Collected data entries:
((
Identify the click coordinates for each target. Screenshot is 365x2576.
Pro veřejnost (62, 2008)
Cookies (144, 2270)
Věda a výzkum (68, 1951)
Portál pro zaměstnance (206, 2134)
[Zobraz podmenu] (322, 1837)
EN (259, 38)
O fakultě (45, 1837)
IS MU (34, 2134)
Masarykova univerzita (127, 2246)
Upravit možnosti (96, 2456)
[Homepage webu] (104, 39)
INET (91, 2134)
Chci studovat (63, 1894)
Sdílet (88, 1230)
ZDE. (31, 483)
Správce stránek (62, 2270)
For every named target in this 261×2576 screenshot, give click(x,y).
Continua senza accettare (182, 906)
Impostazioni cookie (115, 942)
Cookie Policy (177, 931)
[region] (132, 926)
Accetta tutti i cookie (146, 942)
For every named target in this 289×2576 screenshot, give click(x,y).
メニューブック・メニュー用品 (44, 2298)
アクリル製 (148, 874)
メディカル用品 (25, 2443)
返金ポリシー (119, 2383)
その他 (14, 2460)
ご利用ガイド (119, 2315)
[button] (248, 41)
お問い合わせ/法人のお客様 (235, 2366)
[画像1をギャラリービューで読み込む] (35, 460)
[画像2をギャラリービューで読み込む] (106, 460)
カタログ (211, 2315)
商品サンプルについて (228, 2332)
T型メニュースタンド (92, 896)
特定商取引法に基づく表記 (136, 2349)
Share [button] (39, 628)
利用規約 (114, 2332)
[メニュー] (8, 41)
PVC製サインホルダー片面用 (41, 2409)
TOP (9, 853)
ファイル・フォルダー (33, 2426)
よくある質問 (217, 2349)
))
Scan the entries above for the line containing "Masarykova univerzita (127, 2246)", and copy it and all lines after it exactly, down to and including the line containing "Správce stránek (62, 2270)".

Result:
Masarykova univerzita (127, 2246)
Upravit možnosti (96, 2456)
[Homepage webu] (104, 39)
INET (91, 2134)
Chci studovat (63, 1894)
Sdílet (88, 1230)
ZDE. (31, 483)
Správce stránek (62, 2270)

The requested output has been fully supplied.